Create a successful, inspired writing life: Choose a topic, any topic.  It might be something to do with your current project.  For instance, this morning I worked on backstory for my main character.  Now take pen and paper and write until you've exhausted everything you know on that topic.  And believe me, more will come to you as you write.



Photo by Gerbrak.

0 thoughts on “Writing as an Act of Discovery

  1. Zan Marie

    (Now where did my comment go?)
    What I said was:
    Unless I tell my Inner Editor to get some tea, I get tied up in knots. Dang the Lady! She’s a meddler of the first order.

  2. Charlotte Dixon

    Sorry bout that, Typepad comments can get wonky sometimes. And, I’m glad you at least know to send your Inner Editor to get a cup of tea! That’s the first step.

  3. Don

    “We sit down at the computer and agonize over every word.”

    That is so TRUE! In fact, I find that I can worry so much about every word, every sentence, paragraph, etc., that in my search to write the perfect document that in the end, what I end up is anything but a perfect!

    I now think I should print out, and then post above my computer the words:

    “Because writing is rewriting. And the real work of shaping a story comes in the second, third, or ever fifth or tenth draft. Which gives you a glorious excuse to throw caution to the wind and have a wonderful time writing what comes out of your head and through your fingers.”

    So, for that….. thanks for that advice as I think it’s a biggie!

  4. Don

    I do wish I would fret a little more and check my comments before I post them, however, because I find I always will post something like, ” …. a perfect!, instead of “…. a perfect document!”, etc., etc. Oh what a silly Don I be at times!

  5. Charlotte Dixon

    Don, I hope you do find this advice helpful. I know it helps me a lot to pause and remind myself that I don’t have to be perfect the first time through. It is really helpful when I actually require that I be as bad as I possibly can for a rough draft–that is very freeing.

  6. J.D.

    Yes, this is helpful. I don’t agonize. Sometimes I do forget my motivation (assuming I know what it is). When I started I wrote as you say to figure out what I know and who I am. It is easy to slip from that to attempting to forge something that will attract an agent. Elmore Leonard, essentially a pulp fiction writer, can write books that border on genius. Even after all the words he has recorded, agonized over or not, there must be something of him in all of them; I don’t believe he considers the opinion of his agent.

  7. Charlotte Dixon

    I think that’s just it, J.D., the more we write, the more we get away from allowing ourselves to write for discovery. Instead we get caught up in what people (i.e., agents and such) will think. I’ll have to go back and read Leonard again, it’s been awhile.

  8. Melissa Marsh

    I needed to hear this today.

    I’m trying really, really hard to adopt this process. I got to into editing my last WIP that now I feel like I am one big ball of frustration when I sit down to write. I want to write freely and in fact, I actually have to force myself to do that.

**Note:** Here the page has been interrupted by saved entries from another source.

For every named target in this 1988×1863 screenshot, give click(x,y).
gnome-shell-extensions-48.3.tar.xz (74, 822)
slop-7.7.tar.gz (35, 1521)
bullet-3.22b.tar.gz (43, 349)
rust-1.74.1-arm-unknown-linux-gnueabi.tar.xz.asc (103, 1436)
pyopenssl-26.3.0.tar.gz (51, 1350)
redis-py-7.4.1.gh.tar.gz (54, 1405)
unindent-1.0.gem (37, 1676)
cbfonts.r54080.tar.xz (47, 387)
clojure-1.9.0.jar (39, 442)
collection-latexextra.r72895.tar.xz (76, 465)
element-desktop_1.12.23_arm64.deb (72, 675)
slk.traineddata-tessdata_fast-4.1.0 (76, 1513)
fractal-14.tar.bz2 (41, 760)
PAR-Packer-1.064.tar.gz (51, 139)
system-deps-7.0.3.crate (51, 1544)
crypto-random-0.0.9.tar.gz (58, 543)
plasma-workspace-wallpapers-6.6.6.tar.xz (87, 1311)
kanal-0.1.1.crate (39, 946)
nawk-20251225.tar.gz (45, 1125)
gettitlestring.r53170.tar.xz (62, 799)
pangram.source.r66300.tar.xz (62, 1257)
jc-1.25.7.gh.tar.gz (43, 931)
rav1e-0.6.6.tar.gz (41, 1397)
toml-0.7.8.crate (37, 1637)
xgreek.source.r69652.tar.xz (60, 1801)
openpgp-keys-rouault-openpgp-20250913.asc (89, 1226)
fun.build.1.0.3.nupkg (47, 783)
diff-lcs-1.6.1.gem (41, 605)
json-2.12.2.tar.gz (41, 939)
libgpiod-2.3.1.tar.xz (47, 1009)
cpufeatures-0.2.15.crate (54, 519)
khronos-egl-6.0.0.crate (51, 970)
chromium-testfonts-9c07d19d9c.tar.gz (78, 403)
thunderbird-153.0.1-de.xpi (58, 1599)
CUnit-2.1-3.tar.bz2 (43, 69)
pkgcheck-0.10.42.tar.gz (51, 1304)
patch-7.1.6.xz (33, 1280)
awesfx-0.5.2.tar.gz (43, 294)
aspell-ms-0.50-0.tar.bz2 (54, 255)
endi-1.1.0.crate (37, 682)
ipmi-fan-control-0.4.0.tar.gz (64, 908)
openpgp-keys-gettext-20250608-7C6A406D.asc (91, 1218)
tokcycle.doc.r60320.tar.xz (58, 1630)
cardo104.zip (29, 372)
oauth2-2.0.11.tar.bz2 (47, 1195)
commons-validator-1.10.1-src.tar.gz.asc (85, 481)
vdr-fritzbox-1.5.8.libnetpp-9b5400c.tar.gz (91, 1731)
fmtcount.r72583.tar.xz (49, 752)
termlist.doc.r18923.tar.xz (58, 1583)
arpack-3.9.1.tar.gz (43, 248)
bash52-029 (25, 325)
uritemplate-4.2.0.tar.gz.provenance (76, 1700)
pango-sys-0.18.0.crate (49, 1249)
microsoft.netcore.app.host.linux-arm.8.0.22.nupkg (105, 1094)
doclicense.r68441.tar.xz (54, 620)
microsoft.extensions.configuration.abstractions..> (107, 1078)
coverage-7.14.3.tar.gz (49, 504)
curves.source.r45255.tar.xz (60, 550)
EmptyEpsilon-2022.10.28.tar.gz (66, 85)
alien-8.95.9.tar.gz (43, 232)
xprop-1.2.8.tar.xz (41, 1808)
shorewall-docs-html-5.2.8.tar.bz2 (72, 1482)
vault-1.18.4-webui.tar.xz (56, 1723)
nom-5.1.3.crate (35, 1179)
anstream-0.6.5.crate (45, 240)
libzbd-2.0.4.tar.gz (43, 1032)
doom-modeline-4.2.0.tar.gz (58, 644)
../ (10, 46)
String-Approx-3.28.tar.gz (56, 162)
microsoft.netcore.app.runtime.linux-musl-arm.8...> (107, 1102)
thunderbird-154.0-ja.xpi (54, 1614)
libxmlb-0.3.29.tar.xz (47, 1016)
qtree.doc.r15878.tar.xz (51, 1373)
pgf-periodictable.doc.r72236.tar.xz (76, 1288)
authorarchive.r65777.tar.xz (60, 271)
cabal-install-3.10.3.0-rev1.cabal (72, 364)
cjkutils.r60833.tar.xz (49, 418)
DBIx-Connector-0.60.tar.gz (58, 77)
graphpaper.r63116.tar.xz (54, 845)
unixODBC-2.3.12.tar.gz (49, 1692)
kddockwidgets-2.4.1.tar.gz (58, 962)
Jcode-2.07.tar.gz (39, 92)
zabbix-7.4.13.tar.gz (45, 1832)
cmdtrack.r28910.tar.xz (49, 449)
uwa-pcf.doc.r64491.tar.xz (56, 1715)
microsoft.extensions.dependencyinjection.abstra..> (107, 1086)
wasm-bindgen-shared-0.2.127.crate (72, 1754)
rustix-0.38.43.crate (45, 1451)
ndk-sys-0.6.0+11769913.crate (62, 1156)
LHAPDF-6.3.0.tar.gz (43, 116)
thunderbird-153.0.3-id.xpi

    Sometimes I wish I could figure out how to quit over-analyzing everything. I think it’s a product of my mixed brain: my father is very analytical while my mother is very creative. They left me with both!

  9. Charlotte Dixon

    Melissa, you’re not the only one who struggles with this, so don’t beat yourself up. One good way to get the writing flowing is to free write. Set a timer and for that amount of time, move pen across the paper without stopping, no matter what crazy stuff you’re writing. I know you know about this–but sometimes a reminder can help a lot. I have to remind myself about this all the time.

  10. Milli Thornton

    Ee! My comment disappeared too. Not sure if it was Typepad or me being wonky hitting the Submit button. Darn.

  11. Charlotte Dixon

    Oh dear. I’ll check the “known issues” page on Typepad and see if this is something that’s happening. Very frustrating! Thanks for coming by anyway.

  12. Milli Thornton

    Charlotte, it seemed like something to do with the Preview function. (But maybe it was just a coincidence.)

  13. Charlotte Dixon

    Thanks for letting me know. I’ll see if I can find anything out.